--- Data to use ---
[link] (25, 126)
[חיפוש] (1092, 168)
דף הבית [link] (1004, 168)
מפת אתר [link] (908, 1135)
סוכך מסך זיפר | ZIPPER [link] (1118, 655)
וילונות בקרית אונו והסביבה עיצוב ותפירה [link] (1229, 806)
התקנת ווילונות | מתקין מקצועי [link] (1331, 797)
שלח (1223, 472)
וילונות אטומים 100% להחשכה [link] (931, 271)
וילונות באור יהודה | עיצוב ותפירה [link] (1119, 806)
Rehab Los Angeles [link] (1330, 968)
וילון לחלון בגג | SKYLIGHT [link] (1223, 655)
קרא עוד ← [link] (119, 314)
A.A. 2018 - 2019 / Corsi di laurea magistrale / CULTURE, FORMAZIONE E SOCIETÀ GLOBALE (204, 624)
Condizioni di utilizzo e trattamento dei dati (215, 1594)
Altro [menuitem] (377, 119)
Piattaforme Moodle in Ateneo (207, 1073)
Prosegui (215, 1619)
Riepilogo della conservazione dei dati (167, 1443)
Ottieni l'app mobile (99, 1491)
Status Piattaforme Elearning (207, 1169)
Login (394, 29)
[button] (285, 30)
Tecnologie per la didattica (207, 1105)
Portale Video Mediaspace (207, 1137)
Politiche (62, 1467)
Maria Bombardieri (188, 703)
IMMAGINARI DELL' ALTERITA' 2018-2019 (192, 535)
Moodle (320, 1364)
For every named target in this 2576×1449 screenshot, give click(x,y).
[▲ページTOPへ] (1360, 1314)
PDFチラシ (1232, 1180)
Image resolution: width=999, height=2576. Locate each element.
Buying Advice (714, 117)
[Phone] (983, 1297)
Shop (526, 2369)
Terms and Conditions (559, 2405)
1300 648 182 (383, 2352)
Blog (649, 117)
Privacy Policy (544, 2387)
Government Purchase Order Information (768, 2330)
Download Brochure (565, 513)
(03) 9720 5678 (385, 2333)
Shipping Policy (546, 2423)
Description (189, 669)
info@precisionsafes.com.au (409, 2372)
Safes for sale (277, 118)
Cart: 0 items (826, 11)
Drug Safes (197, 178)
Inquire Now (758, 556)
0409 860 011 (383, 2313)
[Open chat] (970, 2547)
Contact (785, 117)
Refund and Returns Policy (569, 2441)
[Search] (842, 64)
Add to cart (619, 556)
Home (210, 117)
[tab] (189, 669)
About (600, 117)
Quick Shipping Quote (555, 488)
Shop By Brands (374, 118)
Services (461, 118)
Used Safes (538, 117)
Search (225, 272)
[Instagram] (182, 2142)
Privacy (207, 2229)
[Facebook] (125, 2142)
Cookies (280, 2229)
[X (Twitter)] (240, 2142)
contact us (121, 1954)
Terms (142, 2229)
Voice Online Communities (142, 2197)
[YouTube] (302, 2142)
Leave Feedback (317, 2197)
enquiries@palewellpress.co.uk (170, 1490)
---
| Exercise brief |
Copy each line of the records that has "Shipping" in it.

| Response box |
Shipping Policy (546, 2423)
Quick Shipping Quote (555, 488)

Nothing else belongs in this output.